**Exercise aim:**
Rewrite the rows as a numbered list, from the line containing "Screen dimensions: 673x614" up to and including the line containing "coord(135,274)", skipping blank lines and leaving out the pictures.

**The data:**

* START *

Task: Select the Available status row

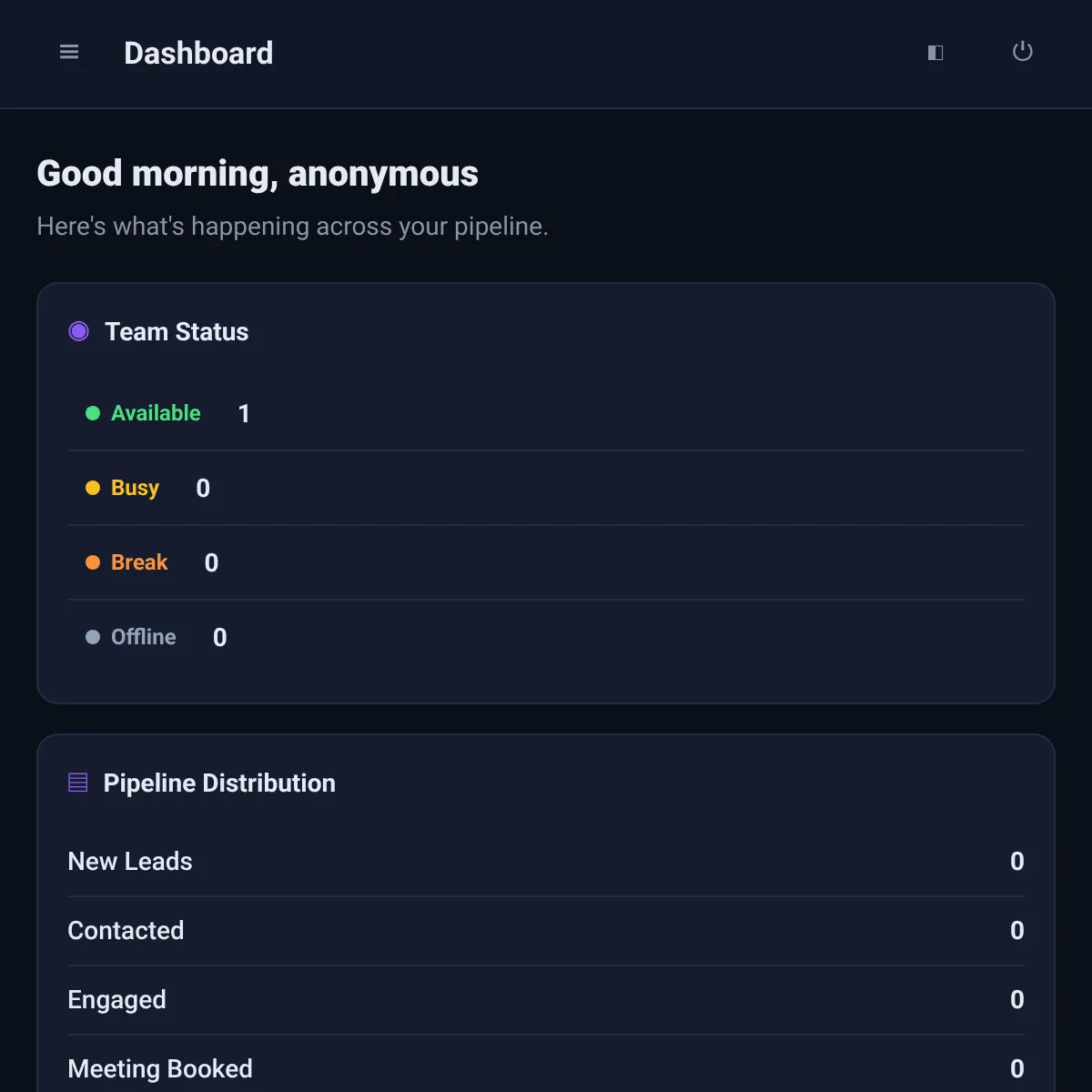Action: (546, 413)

* END *
* START *

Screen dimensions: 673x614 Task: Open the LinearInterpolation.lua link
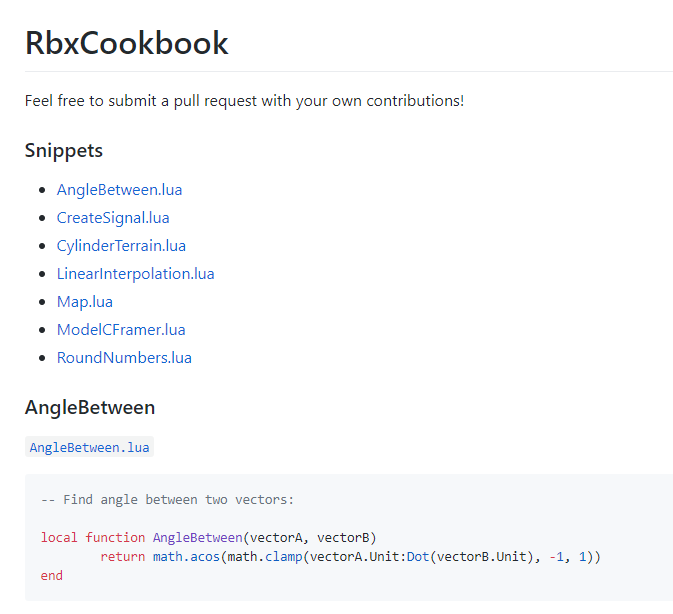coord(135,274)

* END *
* START *

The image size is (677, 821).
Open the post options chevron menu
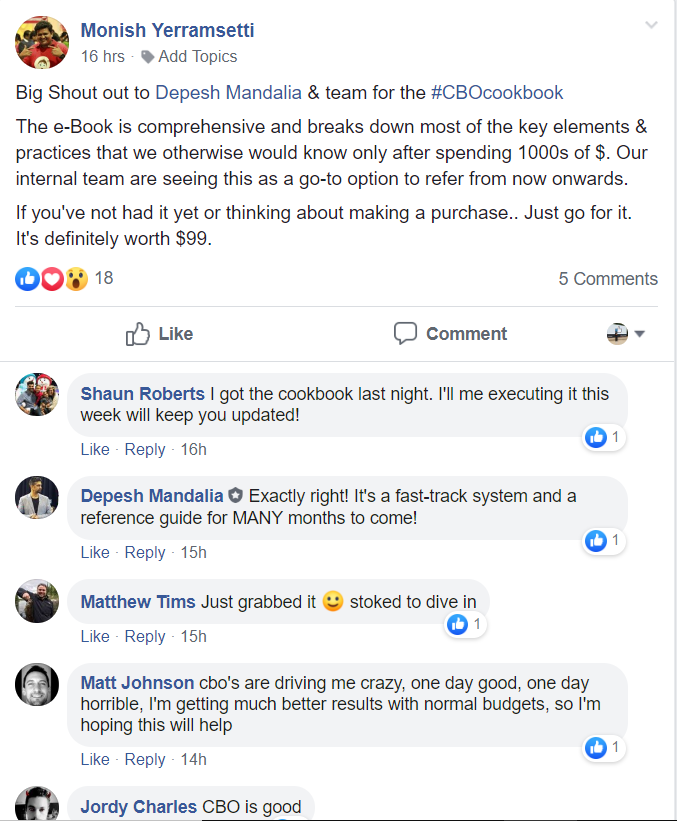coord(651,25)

* END *

**Response to this exercise:**
1. Screen dimensions: 673x614 Task: Open the LinearInterpolation.lua link
2. coord(135,274)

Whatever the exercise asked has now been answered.